Async runner bindings. `AsyncioRunner` wraps a Graph in an asyncio event loop; `TrioRunner` does the same for trio. These are the only places allowed to orchestrate coroutines — node fns and operators stay synchronous. Runners resolve via `graphrefly.core.resolve_runner` so downstream code can inject a specific backend.

### `graphrefly.integrations` — `src/graphrefly/integrations/`

Framework integrations. `fastapi.GraphReflyRouter(graph)` exposes `GET /describe`, `GET /snapshot`, `WS /observe` over a registered `Graph`. Keep these thin — all logic belongs in `core` / `extra` / `patterns`.

### Design docs that back the above

- Phase 4+ factory authors must read `~/src/graphrefly/COMPOSITION-GUIDE.md` before composing primitives — covers lazy activation, subscription ordering, null guards, feedback cycles, `prompt_node` SENTINEL, wiring order.
- Backlog / anti-patterns / deferred follow-ups: `~/src/graphrefly-ts/docs/optimizations.md` (cross-language).
- Historical design decisions and parity notes: `~/src/graphrefly-ts/archive/optimizations/` (cross-language).

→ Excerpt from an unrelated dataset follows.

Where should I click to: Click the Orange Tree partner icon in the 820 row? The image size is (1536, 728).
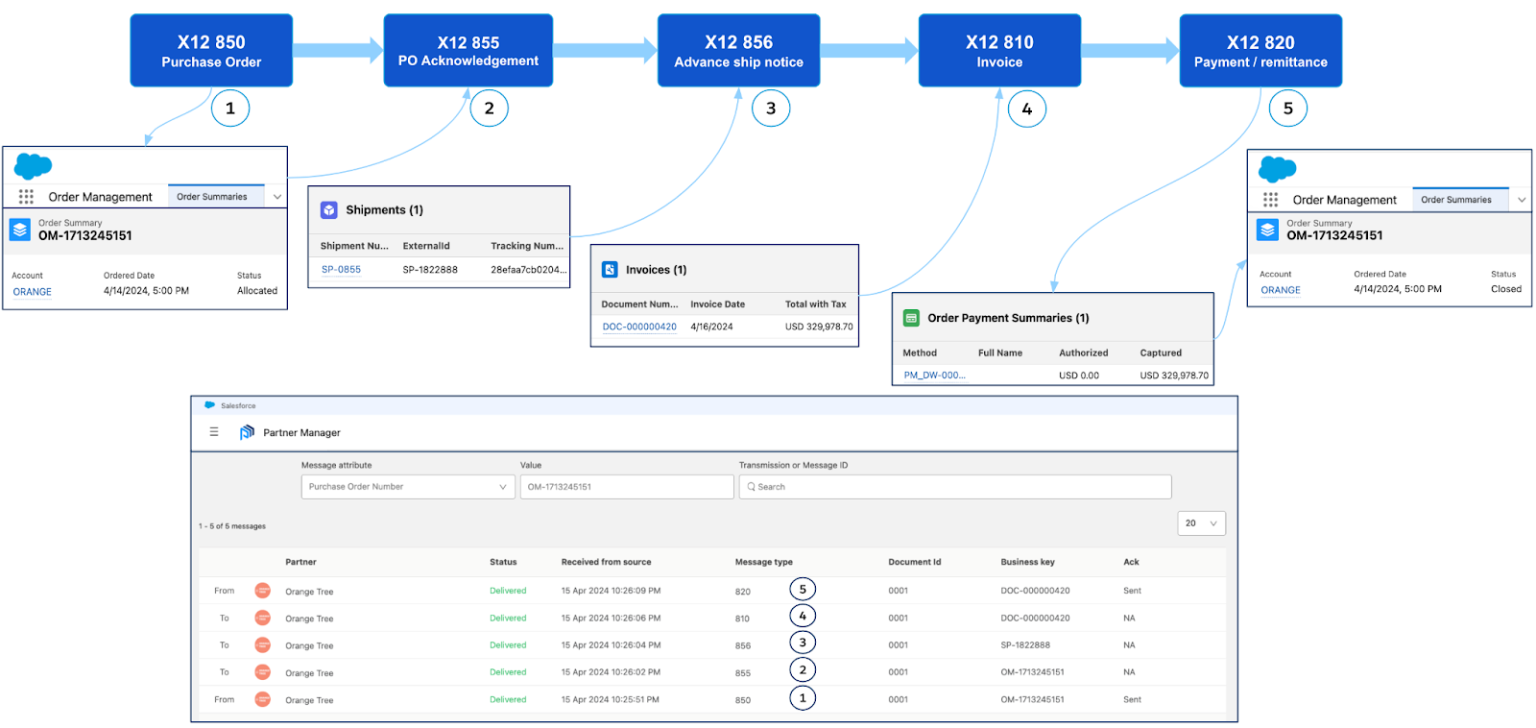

## Generated docs workflow

Python API pages are generated from docstrings:

- Generator: `website/scripts/gen_api_docs.py`
- Output: `website/src/content/docs/api/*.md`
- Commands:
  - `pnpm --dir website docs:gen`
  - `pnpm --dir website docs:gen:check`
  - `pnpm --dir website sync-docs`
  - `pnpm --dir website sync-docs:check`

Do not hand-edit generated API pages.

## Core design invariants

- No polling; propagation is reactive.
- No imperative triggers outside graph/message flow.
- No raw async primitives inside reactive layer logic.
- Use `src/graphrefly/core/clock.py` and `message_tier` helpers for timing/tier semantics.
- Keep Phase 4+ surfaces developer-oriented (hide protocol internals from primary API docs).
- Thread safety: per-subgraph `RLock`, per-node `_cache_lock`; no `async def` / `Awaitable` in public APIs.

## Harness engineering coverage

GraphReFly covers the 8 requirements of a production agent harness — context/state control, execution boundary, control flow, verification, observability, policy/safety, human governance, continuous improvement. Mapping lives in `README.md` and `~/src/graphrefly-ts/archive/docs/SESSION-harness-engineering-strategy.md`.

## Reactive collaboration loop (§9.0)

`harness_loop()` wires a static topology: INTAKE → TRIAGE → QUEUE → GATE → EXECUTE → VERIFY → REFLECT. Static topology + flowing data (the Kafka insight). Humans steer via `gate.modify(fn, n)`. Strategy model (`root_cause × intervention → success_rate`) feeds TRIAGE routing. Design source: `~/src/graphrefly-ts/archive/docs/SESSION-reactive-collaboration-harness.md`.